------ Records for the exercise
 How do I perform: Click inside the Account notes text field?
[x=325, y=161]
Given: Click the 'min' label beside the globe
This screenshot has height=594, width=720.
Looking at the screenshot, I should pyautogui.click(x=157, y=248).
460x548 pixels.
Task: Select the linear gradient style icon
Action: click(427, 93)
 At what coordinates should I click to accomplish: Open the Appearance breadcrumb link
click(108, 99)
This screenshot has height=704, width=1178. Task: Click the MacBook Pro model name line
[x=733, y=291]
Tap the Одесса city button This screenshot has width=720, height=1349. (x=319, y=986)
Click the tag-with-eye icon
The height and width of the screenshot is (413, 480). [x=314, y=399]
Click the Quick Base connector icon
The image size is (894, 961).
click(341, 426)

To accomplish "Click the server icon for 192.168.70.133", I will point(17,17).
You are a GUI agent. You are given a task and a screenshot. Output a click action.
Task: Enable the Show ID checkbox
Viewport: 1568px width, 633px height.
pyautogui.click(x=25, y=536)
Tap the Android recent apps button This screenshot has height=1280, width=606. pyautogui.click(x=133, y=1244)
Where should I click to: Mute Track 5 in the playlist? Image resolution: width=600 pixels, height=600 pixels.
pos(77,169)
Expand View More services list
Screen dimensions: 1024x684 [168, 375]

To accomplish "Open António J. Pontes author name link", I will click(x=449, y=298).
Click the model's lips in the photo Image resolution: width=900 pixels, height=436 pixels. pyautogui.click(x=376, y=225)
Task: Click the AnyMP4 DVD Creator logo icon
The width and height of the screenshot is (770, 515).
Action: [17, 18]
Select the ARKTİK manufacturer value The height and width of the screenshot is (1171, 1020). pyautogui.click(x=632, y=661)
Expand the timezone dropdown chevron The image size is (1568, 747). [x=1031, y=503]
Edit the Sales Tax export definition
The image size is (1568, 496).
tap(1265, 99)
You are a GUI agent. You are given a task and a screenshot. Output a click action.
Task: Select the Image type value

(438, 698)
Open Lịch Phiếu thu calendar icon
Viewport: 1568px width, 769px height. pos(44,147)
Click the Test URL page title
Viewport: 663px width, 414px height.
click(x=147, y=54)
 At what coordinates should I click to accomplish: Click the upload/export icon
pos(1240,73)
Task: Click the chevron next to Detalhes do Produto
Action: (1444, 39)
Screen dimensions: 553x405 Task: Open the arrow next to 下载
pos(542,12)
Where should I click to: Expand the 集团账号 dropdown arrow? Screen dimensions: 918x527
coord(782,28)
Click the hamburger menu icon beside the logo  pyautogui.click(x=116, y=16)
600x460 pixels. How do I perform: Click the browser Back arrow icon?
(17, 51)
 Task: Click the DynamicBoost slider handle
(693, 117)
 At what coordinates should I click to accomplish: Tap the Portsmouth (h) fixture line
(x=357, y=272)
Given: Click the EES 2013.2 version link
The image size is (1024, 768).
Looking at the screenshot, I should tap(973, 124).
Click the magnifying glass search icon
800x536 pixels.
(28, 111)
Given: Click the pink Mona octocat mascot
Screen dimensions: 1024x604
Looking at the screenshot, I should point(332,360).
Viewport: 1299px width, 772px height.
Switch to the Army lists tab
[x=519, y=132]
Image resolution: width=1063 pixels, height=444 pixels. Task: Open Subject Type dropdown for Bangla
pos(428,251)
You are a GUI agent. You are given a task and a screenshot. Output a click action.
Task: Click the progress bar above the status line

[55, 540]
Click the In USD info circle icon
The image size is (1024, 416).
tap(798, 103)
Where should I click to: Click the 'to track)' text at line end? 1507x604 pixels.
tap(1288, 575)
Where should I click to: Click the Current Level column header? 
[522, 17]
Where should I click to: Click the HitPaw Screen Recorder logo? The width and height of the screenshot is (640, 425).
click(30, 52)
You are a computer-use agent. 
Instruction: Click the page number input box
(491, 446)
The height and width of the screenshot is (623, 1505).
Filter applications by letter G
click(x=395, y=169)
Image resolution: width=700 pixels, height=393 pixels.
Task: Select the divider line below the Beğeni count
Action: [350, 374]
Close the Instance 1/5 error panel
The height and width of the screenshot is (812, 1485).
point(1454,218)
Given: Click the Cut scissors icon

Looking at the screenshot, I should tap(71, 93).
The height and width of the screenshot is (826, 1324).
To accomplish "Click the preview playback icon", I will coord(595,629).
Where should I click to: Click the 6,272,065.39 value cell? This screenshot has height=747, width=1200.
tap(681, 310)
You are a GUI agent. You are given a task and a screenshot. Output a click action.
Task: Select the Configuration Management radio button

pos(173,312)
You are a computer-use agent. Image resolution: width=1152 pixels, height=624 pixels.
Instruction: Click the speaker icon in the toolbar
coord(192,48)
------------
About this task: All of the data above needs to be written out exactly.

Result of the exercise:
 How do I perform: Click inside the Account notes text field?
[x=325, y=161]
Given: Click the 'min' label beside the globe
This screenshot has height=594, width=720.
Looking at the screenshot, I should pyautogui.click(x=157, y=248).
460x548 pixels.
Task: Select the linear gradient style icon
Action: click(427, 93)
 At what coordinates should I click to accomplish: Open the Appearance breadcrumb link
click(108, 99)
This screenshot has height=704, width=1178. Task: Click the MacBook Pro model name line
[x=733, y=291]
Tap the Одесса city button This screenshot has width=720, height=1349. (x=319, y=986)
Click the tag-with-eye icon
The height and width of the screenshot is (413, 480). [x=314, y=399]
Click the Quick Base connector icon
The image size is (894, 961).
click(341, 426)

To accomplish "Click the server icon for 192.168.70.133", I will point(17,17).
You are a GUI agent. You are given a task and a screenshot. Output a click action.
Task: Enable the Show ID checkbox
Viewport: 1568px width, 633px height.
pyautogui.click(x=25, y=536)
Tap the Android recent apps button This screenshot has height=1280, width=606. pyautogui.click(x=133, y=1244)
Where should I click to: Mute Track 5 in the playlist? Image resolution: width=600 pixels, height=600 pixels.
pos(77,169)
Expand View More services list
Screen dimensions: 1024x684 [168, 375]

To accomplish "Open António J. Pontes author name link", I will click(x=449, y=298).
Click the model's lips in the photo Image resolution: width=900 pixels, height=436 pixels. pyautogui.click(x=376, y=225)
Task: Click the AnyMP4 DVD Creator logo icon
The width and height of the screenshot is (770, 515).
Action: [17, 18]
Select the ARKTİK manufacturer value The height and width of the screenshot is (1171, 1020). pyautogui.click(x=632, y=661)
Expand the timezone dropdown chevron The image size is (1568, 747). [x=1031, y=503]
Edit the Sales Tax export definition
The image size is (1568, 496).
tap(1265, 99)
You are a GUI agent. You are given a task and a screenshot. Output a click action.
Task: Select the Image type value

(438, 698)
Open Lịch Phiếu thu calendar icon
Viewport: 1568px width, 769px height. pos(44,147)
Click the Test URL page title
Viewport: 663px width, 414px height.
click(x=147, y=54)
 At what coordinates should I click to accomplish: Click the upload/export icon
pos(1240,73)
Task: Click the chevron next to Detalhes do Produto
Action: (1444, 39)
Screen dimensions: 553x405 Task: Open the arrow next to 下载
pos(542,12)
Where should I click to: Expand the 集团账号 dropdown arrow? Screen dimensions: 918x527
coord(782,28)
Click the hamburger menu icon beside the logo  pyautogui.click(x=116, y=16)
600x460 pixels. How do I perform: Click the browser Back arrow icon?
(17, 51)
 Task: Click the DynamicBoost slider handle
(693, 117)
 At what coordinates should I click to accomplish: Tap the Portsmouth (h) fixture line
(x=357, y=272)
Given: Click the EES 2013.2 version link
The image size is (1024, 768).
Looking at the screenshot, I should tap(973, 124).
Click the magnifying glass search icon
800x536 pixels.
(28, 111)
Given: Click the pink Mona octocat mascot
Screen dimensions: 1024x604
Looking at the screenshot, I should point(332,360).
Viewport: 1299px width, 772px height.
Switch to the Army lists tab
[x=519, y=132]
Image resolution: width=1063 pixels, height=444 pixels. Task: Open Subject Type dropdown for Bangla
pos(428,251)
You are a GUI agent. You are given a task and a screenshot. Output a click action.
Task: Click the progress bar above the status line

[55, 540]
Click the In USD info circle icon
The image size is (1024, 416).
tap(798, 103)
Where should I click to: Click the 'to track)' text at line end? 1507x604 pixels.
tap(1288, 575)
Where should I click to: Click the Current Level column header? 
[522, 17]
Where should I click to: Click the HitPaw Screen Recorder logo? The width and height of the screenshot is (640, 425).
click(30, 52)
You are a computer-use agent. 
Instruction: Click the page number input box
(491, 446)
The height and width of the screenshot is (623, 1505).
Filter applications by letter G
click(x=395, y=169)
Image resolution: width=700 pixels, height=393 pixels.
Task: Select the divider line below the Beğeni count
Action: [350, 374]
Close the Instance 1/5 error panel
The height and width of the screenshot is (812, 1485).
point(1454,218)
Given: Click the Cut scissors icon

Looking at the screenshot, I should tap(71, 93).
The height and width of the screenshot is (826, 1324).
To accomplish "Click the preview playback icon", I will coord(595,629).
Where should I click to: Click the 6,272,065.39 value cell? This screenshot has height=747, width=1200.
tap(681, 310)
You are a GUI agent. You are given a task and a screenshot. Output a click action.
Task: Select the Configuration Management radio button

pos(173,312)
You are a computer-use agent. Image resolution: width=1152 pixels, height=624 pixels.
Instruction: Click the speaker icon in the toolbar
coord(192,48)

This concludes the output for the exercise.